Through the Eucharist, reduced as early as the late first century to a symbolic meal before work on Sunday mornings (cf. Carvalhaes), the lens through which we experience the world shifts from one that views privilege and inequality as “normal,” to one that sees compassionate justice and reconciliation as absolutely necessary for there to be any real or lasting peace. Where inequality breeds violence and war, justice joined by forgiveness and reconciliation breeds understanding, hope, and ultimately, peace.

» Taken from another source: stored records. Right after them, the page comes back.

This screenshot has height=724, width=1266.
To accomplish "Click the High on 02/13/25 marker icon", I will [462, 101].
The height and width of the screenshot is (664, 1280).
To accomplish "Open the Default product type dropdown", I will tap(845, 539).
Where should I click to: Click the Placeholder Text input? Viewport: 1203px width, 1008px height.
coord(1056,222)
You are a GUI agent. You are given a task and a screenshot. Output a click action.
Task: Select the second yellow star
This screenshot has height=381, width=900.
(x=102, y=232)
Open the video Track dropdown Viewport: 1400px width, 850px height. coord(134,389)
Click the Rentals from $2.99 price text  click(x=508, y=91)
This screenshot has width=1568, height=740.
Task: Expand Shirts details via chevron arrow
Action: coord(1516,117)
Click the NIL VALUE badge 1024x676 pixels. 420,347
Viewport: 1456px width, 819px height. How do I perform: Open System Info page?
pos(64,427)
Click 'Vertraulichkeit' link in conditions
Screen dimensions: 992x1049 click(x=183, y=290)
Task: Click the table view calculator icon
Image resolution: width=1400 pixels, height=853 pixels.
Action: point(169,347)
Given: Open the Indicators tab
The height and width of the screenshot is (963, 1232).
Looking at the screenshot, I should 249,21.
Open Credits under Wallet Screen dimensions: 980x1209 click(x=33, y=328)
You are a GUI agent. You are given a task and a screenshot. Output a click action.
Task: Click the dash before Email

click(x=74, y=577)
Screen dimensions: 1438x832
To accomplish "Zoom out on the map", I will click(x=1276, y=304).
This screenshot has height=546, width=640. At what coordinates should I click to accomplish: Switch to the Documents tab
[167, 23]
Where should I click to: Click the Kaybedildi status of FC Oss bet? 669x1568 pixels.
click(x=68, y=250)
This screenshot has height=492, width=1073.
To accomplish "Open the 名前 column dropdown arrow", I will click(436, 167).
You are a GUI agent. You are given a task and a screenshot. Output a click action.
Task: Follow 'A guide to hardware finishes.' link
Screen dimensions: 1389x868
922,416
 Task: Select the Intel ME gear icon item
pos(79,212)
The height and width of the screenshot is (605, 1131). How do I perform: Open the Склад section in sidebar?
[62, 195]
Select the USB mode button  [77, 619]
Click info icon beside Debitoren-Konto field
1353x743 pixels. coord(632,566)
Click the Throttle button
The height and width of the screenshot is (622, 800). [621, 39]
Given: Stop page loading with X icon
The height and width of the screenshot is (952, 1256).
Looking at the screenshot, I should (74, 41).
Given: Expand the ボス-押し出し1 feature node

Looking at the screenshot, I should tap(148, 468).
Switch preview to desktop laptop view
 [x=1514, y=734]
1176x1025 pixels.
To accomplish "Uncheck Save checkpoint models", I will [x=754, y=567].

In Scott’s words: “The Eucharist models a shared vulnerability that can break the cycle of violence” that has been witnessed in Northern Ireland and South Africa (Scott, 24). To eat together is to seek understanding of and with one another (Scott, 23). This speaks to the reality that Eucharist is not, nor should it ever be, a private act in the context of community, but a very social act in the context of a very complex world in which people have the “capacity to create events either of communion or disunion with God and with others” (Scott, 26)—what we in the Christian faith refer to as our God-given free-will.
God also made us a ‘hungry people’ and gave us the whole world as our food. Food, then, together with all the resources of creation, is God’s gift to the whole human family, for everyone, everywhere—both rich and poor—to enjoy and reverence as sacrament of communion with God. (Scott, 36)
Food, whether in Eucharistic ritual or in regular meals, is a gift from God and a sign of our common heritage and covenant with/from God. The meal—our physical and spiritual sustenance—is a reminder and an act of recognizing and embodying our mutual interdependence with God and one another. Unfortunately, our North American fast-food culture has obscured the reality beneath our desires and our worship practices. Drive-thru Eucharist, anyone? Could there be anything more antithetical to our communal human nature?